Ser imigrante
por Francisco RussoUma das questões mais atuais em discussão na Europa tem a ver com a imigração, já que todo ano milhares de pessoas deixam seus países de origem, especialmente na Ásia e na África, rumo ao sonho de uma vida melhor em algum local na Europa. A França, por suas condições econômicas, é um dos portos preferidos. Diante de tal situação, não é nem um pouco estranho que Jacques Audiard, talvez o diretor francês mais conceituado na atualidade, queira colocar o dedo justamente nesta ferida.

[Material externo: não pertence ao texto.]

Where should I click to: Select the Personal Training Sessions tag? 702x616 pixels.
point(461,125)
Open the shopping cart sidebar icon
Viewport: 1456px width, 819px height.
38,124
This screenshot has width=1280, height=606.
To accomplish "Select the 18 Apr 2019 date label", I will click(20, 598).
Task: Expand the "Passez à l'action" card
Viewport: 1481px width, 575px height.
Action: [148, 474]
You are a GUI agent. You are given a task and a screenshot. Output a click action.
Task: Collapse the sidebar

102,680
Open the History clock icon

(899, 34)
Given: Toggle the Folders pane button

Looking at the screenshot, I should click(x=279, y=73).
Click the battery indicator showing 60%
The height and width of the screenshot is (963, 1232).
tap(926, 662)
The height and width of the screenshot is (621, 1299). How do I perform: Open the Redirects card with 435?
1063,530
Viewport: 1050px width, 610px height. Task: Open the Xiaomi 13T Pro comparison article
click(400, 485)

A história gira em torno de um homem, uma mulher e uma garota, todos nascidos no Sri Lanka, que um dia recebem uma oportunidade de ouro: fingir que são outras pessoas e, assim, deixar a guerra que toma conta do local rumo a uma vida mais pacífica na Europa. A questão é que os três mal se conheciam neste momento e, para manter as aparências, precisam ao menos aparentar ser uma família comum. Outro problema: apenas a garota sabe francês, os demais ainda precisam aprender a língua.
Boa parte do longa-metragem é destinada justamente à esta interação forçada para que o trio possa sobreviver, o que inclui vários problemas de convívio e até mesmo ameaças de abandono latente. Dheepan (Antonythasan Jesuthasan) e Yalini (Kalieaswari Srinivasan), marido e esposa na ficção, enfrentam também questões referentes à adaptação, especialmente no meio de trabalho: ambos conseguem empregos próximos ao condomínio de classe baixa em que vivem, que pagam muito mais do que jamais sonhariam – por mais que, para o padrão europeu, seja um salário baixo. A vida, por mais que seja dura, é bem melhor do que a que tinham antes.
Por mais que esta adaptação e posterior interação com os franceses de nascimento seja um tema bastante interessante, o longa-metragem brilha de fato apenas quando aborda outra questão relevante: a violência nos subúrbios de Paris. Mais ainda: Audiard tem a coragem de compará-la à própria guerra no Sri Lanka, seja pelo comportamento de seus personagens ao reagir aos acontecimentos ou simplesmente pelo que acontece de fato. Há barbárie também na França, avisa o diretor.
Bem atuado e com uma história de fundo social bastante relevante, Dheepan é um bom filme que encontra espaço no cenário político atual. Peca apenas no modo como trata a garota, que praticamente desaparece da narrativa na segunda metade da história.
Filme visto no 68º Festival de Cannes, em maio de 2015.